> **PROBLEM DESCRIPTION**: Reproduce the listing from the line with "Linkedin (19, 58)" to the line with "Python Django CMS (11, 508)", changing "Hire Our Team" to "Join Our Team" and leaving everything else as it is. Return only those lines.

> **DATA TO USE**:
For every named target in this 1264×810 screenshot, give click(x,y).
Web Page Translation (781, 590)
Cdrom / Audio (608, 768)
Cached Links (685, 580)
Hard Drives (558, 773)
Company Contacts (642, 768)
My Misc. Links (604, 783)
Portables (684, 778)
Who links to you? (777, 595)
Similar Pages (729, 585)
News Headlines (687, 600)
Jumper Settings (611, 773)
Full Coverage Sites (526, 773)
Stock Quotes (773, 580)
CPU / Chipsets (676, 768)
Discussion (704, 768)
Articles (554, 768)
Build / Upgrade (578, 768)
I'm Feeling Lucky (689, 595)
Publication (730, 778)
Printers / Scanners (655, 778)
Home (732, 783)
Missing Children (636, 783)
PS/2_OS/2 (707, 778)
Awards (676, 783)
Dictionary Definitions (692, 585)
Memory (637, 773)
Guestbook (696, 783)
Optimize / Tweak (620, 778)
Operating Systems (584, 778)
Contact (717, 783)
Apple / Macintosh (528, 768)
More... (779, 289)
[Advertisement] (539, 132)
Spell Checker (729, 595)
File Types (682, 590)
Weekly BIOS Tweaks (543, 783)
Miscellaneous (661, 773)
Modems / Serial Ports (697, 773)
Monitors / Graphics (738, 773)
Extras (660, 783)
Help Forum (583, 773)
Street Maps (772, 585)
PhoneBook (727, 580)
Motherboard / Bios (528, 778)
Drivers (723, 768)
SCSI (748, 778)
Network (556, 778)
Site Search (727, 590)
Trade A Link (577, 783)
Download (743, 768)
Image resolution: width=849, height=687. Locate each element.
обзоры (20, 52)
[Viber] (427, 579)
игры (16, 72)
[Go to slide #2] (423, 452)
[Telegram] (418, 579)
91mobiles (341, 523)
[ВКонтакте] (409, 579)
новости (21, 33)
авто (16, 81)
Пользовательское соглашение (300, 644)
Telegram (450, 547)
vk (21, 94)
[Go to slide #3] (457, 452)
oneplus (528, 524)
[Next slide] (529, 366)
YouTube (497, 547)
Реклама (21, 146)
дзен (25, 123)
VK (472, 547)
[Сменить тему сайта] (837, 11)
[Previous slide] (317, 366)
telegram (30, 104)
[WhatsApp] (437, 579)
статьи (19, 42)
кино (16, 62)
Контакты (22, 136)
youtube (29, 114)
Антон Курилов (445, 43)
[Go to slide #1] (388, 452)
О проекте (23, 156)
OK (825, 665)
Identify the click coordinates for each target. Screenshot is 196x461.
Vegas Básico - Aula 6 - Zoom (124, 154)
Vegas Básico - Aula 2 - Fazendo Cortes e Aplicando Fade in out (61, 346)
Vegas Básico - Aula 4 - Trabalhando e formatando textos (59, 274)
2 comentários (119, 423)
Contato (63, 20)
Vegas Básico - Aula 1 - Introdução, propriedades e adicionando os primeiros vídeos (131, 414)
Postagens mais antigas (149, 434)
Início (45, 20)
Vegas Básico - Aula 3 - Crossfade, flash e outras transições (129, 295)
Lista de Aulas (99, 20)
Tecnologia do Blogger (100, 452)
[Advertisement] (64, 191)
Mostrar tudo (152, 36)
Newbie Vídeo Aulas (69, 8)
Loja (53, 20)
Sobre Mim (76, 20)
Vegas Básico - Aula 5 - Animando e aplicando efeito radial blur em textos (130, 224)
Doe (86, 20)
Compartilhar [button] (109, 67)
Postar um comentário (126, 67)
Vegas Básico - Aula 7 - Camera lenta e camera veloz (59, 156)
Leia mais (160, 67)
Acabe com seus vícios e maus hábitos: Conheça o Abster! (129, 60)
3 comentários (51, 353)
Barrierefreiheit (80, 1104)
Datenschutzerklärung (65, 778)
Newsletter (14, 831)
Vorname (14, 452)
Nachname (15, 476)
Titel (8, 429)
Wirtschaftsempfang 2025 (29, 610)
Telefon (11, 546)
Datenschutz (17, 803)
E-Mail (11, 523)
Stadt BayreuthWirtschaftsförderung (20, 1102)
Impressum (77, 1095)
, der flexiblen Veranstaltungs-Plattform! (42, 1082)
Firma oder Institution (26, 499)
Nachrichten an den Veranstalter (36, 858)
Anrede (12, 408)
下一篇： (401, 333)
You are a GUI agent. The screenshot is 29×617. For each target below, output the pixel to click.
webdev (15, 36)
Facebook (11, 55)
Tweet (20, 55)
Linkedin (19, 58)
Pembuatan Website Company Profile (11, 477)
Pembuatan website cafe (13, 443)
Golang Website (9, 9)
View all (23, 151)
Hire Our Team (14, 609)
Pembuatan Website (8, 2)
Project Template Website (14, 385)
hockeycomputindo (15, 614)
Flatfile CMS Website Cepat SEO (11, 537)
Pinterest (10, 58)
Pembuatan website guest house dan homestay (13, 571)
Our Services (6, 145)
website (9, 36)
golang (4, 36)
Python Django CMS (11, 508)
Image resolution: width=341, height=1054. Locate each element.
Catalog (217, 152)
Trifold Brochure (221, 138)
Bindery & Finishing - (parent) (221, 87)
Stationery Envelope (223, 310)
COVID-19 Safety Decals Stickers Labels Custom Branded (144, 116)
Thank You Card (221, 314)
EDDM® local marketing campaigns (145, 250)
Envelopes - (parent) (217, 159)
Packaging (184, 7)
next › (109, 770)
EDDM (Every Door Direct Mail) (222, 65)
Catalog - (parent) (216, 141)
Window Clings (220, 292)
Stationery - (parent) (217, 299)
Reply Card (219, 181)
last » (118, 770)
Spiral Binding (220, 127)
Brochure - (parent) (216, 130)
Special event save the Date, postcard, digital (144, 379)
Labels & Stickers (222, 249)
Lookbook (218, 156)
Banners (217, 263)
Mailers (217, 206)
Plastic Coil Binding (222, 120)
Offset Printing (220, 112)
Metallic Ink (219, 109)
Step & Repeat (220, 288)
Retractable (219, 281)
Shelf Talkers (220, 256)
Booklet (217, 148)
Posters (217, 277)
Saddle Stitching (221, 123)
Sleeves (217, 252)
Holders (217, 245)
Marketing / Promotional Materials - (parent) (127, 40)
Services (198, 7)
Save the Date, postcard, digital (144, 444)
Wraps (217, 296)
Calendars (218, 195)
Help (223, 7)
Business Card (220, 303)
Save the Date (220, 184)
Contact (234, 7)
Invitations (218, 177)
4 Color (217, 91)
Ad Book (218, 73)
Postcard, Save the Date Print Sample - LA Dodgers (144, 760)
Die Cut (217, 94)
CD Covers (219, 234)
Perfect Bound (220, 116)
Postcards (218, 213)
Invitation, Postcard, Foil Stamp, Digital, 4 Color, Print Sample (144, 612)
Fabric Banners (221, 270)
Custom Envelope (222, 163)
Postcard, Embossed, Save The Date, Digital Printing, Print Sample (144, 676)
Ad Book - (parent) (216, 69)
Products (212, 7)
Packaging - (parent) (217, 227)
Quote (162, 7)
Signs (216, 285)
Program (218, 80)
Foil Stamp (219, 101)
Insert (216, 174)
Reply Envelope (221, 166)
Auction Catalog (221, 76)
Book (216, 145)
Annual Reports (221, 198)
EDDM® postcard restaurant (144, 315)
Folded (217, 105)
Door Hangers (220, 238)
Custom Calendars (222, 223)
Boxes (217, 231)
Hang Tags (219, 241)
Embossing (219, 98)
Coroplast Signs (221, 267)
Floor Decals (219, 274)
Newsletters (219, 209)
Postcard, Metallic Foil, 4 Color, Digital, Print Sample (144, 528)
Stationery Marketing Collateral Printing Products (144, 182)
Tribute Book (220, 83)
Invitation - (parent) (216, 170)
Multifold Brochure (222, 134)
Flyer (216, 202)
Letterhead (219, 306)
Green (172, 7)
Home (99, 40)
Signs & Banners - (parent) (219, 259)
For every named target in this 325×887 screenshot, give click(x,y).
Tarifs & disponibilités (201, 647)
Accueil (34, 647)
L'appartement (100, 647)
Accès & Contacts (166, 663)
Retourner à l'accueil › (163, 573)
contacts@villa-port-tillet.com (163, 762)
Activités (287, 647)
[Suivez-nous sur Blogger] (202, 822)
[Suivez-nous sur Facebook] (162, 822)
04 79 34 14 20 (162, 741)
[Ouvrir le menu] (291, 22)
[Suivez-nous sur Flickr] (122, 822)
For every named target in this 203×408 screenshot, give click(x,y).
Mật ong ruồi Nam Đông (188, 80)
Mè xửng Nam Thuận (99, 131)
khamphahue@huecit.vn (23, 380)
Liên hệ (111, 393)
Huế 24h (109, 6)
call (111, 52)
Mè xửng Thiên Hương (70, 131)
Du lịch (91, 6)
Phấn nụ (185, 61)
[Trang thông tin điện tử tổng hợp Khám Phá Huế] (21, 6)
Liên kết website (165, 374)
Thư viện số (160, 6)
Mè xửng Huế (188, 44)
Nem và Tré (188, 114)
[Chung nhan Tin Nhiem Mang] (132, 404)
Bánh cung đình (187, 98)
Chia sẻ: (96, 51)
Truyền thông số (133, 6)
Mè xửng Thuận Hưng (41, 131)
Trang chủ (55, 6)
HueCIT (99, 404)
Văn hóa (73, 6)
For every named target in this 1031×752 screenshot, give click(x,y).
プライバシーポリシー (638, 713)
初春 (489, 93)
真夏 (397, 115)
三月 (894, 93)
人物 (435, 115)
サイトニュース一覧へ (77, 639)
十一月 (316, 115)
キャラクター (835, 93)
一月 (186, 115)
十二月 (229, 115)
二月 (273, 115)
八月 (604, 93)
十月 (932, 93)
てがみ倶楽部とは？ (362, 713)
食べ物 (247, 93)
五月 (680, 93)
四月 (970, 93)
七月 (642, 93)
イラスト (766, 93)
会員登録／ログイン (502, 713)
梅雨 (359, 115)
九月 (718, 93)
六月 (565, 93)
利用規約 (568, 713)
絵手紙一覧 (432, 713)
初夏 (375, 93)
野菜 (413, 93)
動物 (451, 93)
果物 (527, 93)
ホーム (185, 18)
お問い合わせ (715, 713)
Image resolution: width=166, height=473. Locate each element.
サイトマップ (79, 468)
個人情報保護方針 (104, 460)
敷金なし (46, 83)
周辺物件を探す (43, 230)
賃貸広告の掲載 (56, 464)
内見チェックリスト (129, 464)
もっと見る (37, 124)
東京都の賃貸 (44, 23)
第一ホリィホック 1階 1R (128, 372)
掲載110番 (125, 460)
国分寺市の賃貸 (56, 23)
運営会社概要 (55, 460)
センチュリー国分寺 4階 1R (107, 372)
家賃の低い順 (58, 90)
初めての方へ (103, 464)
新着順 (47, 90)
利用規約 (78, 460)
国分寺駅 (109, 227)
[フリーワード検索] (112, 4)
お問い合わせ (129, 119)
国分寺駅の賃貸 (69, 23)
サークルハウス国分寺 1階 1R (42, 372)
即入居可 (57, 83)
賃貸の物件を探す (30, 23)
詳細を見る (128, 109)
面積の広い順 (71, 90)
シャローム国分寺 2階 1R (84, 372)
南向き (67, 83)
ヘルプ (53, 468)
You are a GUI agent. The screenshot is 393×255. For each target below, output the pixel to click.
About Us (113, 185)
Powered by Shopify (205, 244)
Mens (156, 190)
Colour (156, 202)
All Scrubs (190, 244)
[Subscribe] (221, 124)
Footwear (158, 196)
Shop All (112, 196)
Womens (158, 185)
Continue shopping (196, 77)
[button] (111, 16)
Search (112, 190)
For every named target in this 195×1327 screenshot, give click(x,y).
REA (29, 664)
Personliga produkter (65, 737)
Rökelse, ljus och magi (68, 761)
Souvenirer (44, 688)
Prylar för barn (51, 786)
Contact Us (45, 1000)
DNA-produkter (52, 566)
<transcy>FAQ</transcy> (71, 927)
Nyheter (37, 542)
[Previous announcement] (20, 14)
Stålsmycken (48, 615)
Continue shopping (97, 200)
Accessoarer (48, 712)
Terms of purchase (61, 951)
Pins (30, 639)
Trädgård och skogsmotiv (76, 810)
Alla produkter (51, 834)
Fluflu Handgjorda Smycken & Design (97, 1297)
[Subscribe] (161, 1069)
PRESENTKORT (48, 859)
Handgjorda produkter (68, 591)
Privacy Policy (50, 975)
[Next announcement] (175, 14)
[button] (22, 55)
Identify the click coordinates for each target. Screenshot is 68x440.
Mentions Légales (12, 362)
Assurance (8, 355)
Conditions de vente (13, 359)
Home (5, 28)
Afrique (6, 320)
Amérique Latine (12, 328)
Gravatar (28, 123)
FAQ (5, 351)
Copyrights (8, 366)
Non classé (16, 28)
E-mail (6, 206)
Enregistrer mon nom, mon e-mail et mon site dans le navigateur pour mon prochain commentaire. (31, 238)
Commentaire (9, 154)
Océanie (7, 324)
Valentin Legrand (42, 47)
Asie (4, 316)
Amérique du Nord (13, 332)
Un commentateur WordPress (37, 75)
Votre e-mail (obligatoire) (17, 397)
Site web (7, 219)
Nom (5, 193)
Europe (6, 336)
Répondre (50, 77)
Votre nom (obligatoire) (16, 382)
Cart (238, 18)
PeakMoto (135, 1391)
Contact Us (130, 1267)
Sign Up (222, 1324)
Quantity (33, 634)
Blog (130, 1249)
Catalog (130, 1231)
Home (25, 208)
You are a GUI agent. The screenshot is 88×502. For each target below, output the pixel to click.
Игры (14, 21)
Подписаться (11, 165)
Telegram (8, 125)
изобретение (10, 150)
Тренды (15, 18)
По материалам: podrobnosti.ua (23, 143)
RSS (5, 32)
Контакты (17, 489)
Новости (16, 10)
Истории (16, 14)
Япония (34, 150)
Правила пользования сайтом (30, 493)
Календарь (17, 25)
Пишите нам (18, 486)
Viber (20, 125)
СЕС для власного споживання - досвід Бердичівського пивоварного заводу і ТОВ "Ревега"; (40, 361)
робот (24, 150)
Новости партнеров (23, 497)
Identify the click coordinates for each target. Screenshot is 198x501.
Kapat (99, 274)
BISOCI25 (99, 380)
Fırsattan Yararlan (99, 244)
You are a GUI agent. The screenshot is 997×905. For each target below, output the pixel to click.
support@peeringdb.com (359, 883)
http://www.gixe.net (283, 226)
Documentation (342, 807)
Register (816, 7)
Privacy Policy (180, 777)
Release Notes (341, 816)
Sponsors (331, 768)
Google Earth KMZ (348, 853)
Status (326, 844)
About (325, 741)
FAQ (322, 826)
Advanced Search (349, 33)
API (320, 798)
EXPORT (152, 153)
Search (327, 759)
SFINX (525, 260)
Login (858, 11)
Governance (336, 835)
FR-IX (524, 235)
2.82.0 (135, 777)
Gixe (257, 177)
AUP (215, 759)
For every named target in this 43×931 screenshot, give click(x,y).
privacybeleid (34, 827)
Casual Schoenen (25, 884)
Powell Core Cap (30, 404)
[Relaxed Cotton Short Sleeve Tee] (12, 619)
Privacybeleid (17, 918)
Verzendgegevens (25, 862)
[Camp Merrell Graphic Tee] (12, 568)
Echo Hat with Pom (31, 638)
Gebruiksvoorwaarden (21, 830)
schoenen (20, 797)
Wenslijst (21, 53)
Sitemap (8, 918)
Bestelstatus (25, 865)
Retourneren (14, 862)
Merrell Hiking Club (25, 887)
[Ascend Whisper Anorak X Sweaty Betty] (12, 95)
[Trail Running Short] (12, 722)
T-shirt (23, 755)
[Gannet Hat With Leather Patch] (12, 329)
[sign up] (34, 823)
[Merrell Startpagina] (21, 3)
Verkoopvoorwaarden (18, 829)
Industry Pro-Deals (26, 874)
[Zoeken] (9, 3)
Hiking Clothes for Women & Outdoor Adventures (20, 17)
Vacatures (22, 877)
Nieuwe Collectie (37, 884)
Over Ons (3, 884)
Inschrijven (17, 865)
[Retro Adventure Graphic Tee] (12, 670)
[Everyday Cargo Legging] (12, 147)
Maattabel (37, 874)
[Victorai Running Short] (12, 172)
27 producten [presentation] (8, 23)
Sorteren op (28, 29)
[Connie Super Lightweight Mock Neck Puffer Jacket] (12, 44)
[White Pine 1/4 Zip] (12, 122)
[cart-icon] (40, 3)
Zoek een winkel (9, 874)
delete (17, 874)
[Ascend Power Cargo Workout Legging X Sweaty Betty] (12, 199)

> **RESULT FOR THIS TASK**:
Linkedin (19, 58)
Pembuatan Website Company Profile (11, 477)
Pembuatan website cafe (13, 443)
Golang Website (9, 9)
View all (23, 151)
Join Our Team (14, 609)
Pembuatan Website (8, 2)
Project Template Website (14, 385)
hockeycomputindo (15, 614)
Flatfile CMS Website Cepat SEO (11, 537)
Pinterest (10, 58)
Pembuatan website guest house dan homestay (13, 571)
Our Services (6, 145)
website (9, 36)
golang (4, 36)
Python Django CMS (11, 508)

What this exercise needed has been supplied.